Giulia

Depois do jantar na noite passada, não demorei a me recolher, estava com um pouco de dor de cabeça, e demorei a dormir, mesmo me sentindo exausta. Linda me deu um comprimido, mas não perguntou nada, aliás, se tem algo que eu aprecio na irmã de Michael, é a qualidade de perceber o momento certo para falar, sobre qualquer que fosse o assunto. Acho que seria muito bom se eu aprendesse com ela, pois precisava falar com Villani sobre a questão do beijo. Em hipótese nenhuma eu gostaria que isso acontecesse na frente dos convidados, talvez para ele não fosse nada demais, mas seria meu primeiro beijo, e eu sinto arrepios só de pensar que teria uma plateia observando.

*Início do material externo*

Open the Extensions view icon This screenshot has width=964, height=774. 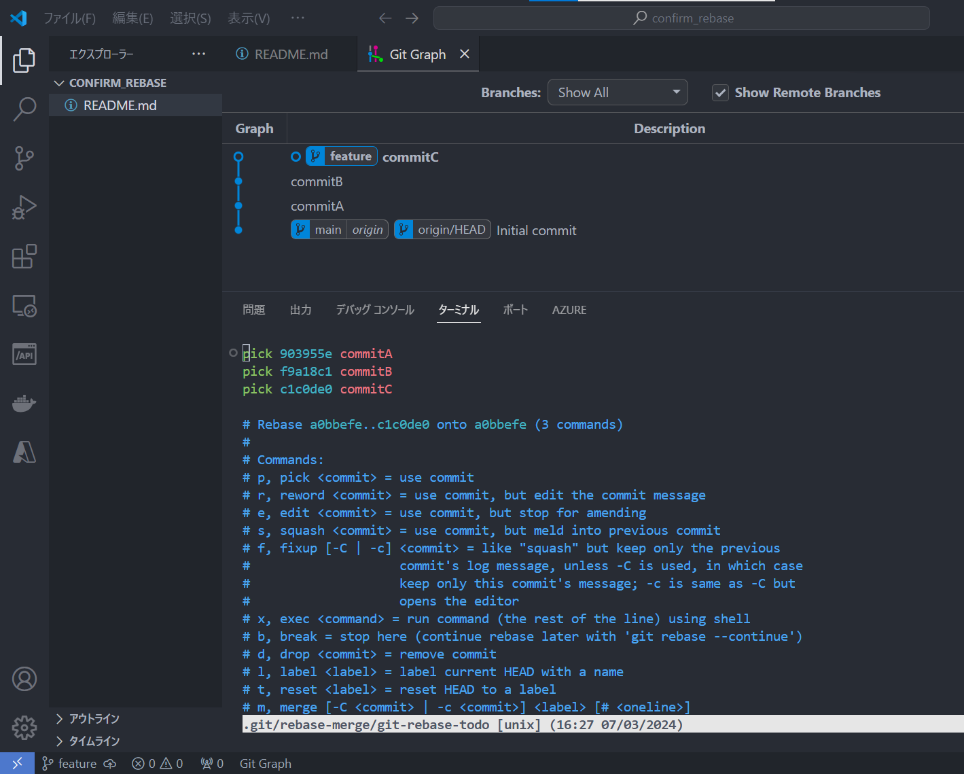pos(24,256)
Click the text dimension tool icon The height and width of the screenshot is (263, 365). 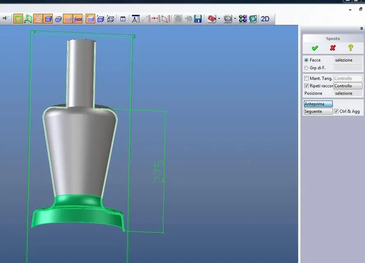click(x=135, y=18)
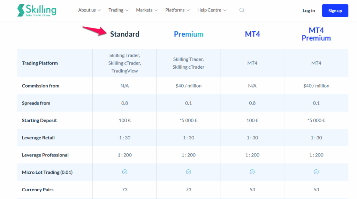Image resolution: width=357 pixels, height=199 pixels.
Task: Click MT4 column micro lot checkmark
Action: 252,172
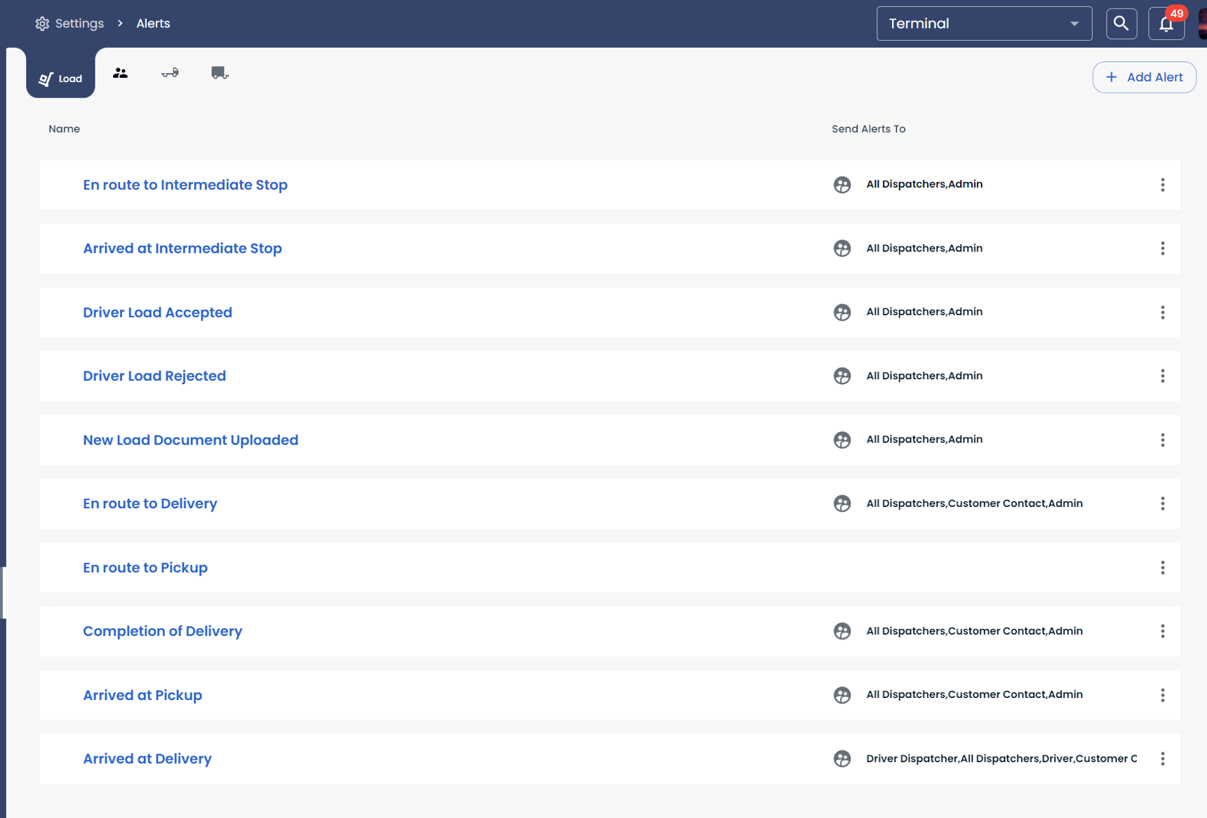1207x818 pixels.
Task: Switch to the trailer-icon tab
Action: [x=170, y=73]

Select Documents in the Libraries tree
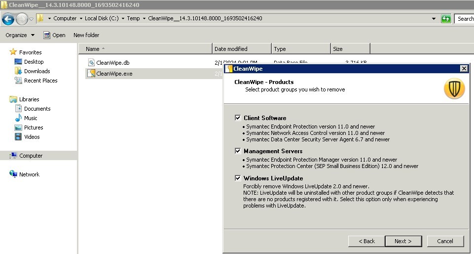tap(37, 109)
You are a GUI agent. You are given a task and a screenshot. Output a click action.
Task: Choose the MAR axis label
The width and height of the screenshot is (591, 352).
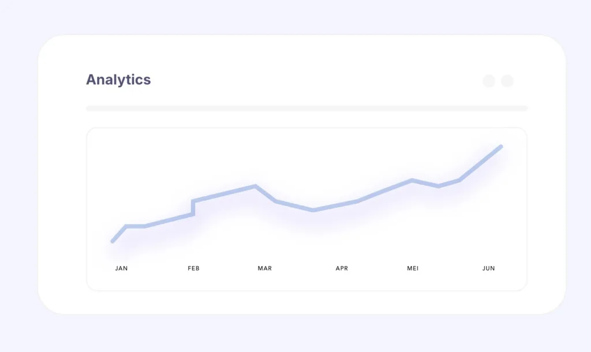pyautogui.click(x=264, y=268)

Tenho certeza que ele vai achar que estou dando muita importância e que me preocupo sem motivos, mas a ideia é convencê-lo a fazer isso logo, tipo, hoje mesmo. E fazê-lo entender o quanto pode ser constrangedor, quem sabe ele até reconsidere, e me dê um beijo respeitoso e rápido. Suspiro, desanimada, pensando que ele muito provavelmente não vai se importar, afinal, sou apenas a Cavalieri com quem ele se casará por conveniência.

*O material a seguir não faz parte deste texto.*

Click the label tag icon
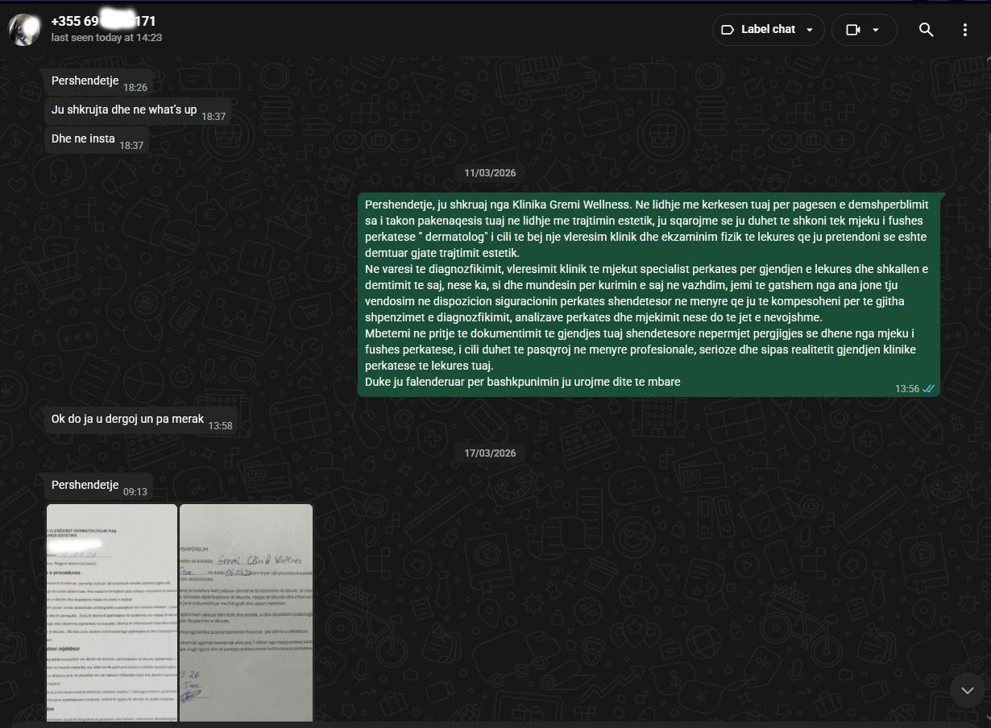991x728 pixels. pos(727,30)
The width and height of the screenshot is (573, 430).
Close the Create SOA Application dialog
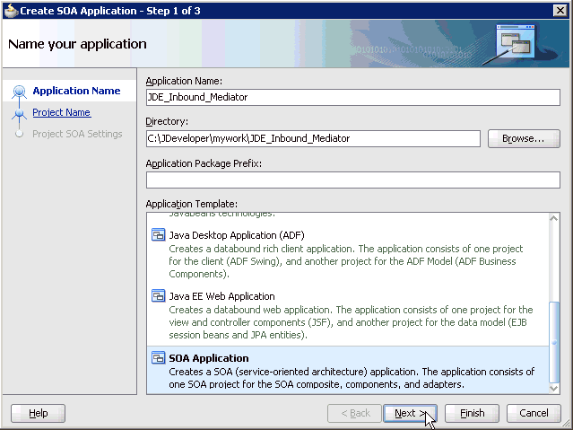(x=560, y=9)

Enquanto Linda me ajuda a escolher algo apropriado para conhecer sua mãe, penso em como deve ser Sylvia Villani. Na verdade, a não ser por Morgan, que comenta uma coisa ou outra sobre a vovó, tanto Linda quanto Michael fala quase nada sobre ela, o que me deixa um pouco curiosa, e também apreensiva. Imagino que ela deva ser astuta, reservada e até mesmo rigorosa, afinal, uma mulher que viveu com um chefe da máfia por quase trinta anos não pode ser menos do que uma fortaleza. Enquanto provo o vestido elegante, vintage, rosa claro, Linda escolhe para mim um trend coach claro, e me aconselha a usar saltos altos, pois segundo ela, a mãe usa diariamente, e é capaz de correr uma meia maratona graciosamente se lhe for exigido . Olho resignada dos saltos baixos que havia escolhido para o que ela sugeriu, pensando que nunca iria entender a obsessão das mulheres por essa tortura em forma de sapatos.

– Você há de concordar que sua postura fica mais elegante, não? – Linda perguntou – não que você precise, é claro, parece que usou saltos a vida toda, realmente não entendo como os odeiam tanto!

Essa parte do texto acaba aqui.